TESTO DEL DOCUMENTO:
C’è anche ogni tanto un velo di ironia, ad esempio il fatto che la grande consapevolezza della memoria che esiste sia sbloccata da un alcolico distillato in casa (“Una grande invenzione dell’uomo” dice Tilda) e la sensazione che stavolta questo regista tailandese sia più conscio di sé e voglia prendersi un filo meno sul serio, nonostante affermi delle idee audaci (ad essere gentili) sull’origine della vita.
Certo, nonostante il tema della memoria spirituale che attraversa tanti suoi film stavolta sia davvero a fuoco e messo in immagini con efficacia (che bella la scena della morte del contadino, lì per un attimo sembra Tsai Ming-liang, lì per un attimo quei tempi lunghissimi paiono servire a qualcosa), non ci sono dubbi che in Memoria come negli altri film del suo autore ci sia una dose superflua e fastidiosa di arroganza, di pretesa di coinvolgere lo spettatore in un gioco di interpretazioni e osservazioni che quasi mai è ricompensato per tutta la fatica.

DATI FORNITI:
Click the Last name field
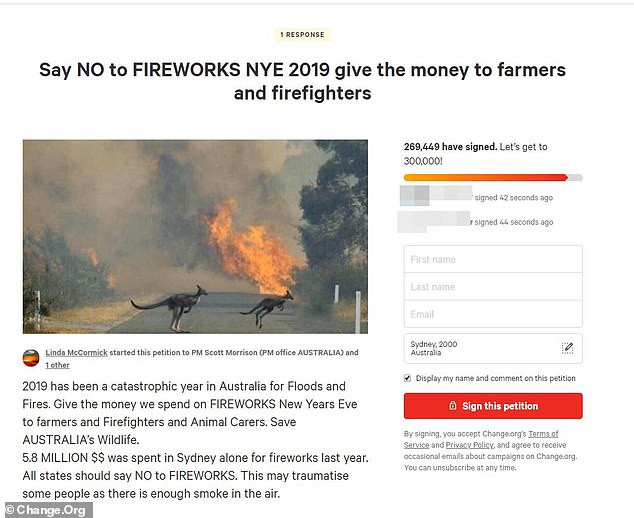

I COMPITI:
1. Rispondi a queste domande sul testo sul film Memoria:
(a) Che cosa sblocca la grande consapevolezza della memoria che esiste?
(b) A quale regista sembra avvicinarsi per un attimo la scena della morte del contadino?
(c) Di quale nazionalità è il regista del film?
2. Prosegui il testo sul film Memoria dopo la sua ultima frase.

RISPOSTE AI COMPITI:
1.
(a) Un alcolico distillato in casa.
(b) A Tsai Ming-liang.
(c) Tailandese.

2.
Tutto lo sforzo della visione è finalizzato alla ripetizione di un’idea di mondo in cui le piante e i sassi hanno la medesima economia, la medesima presenza e la medesima spiritualità di una comparsa umana, in cui i suoni lavorano tantissimo per raccontare la folla di “presenze” in ogni inquadratura, come se potessimo sentire il rumore di ogni singolo stelo o ogni goccia del ruscello. È indubbiamente affascinante ma anche indubbiamente ripetitivo ed eccessivamente esigente per il poco che ha da offrire.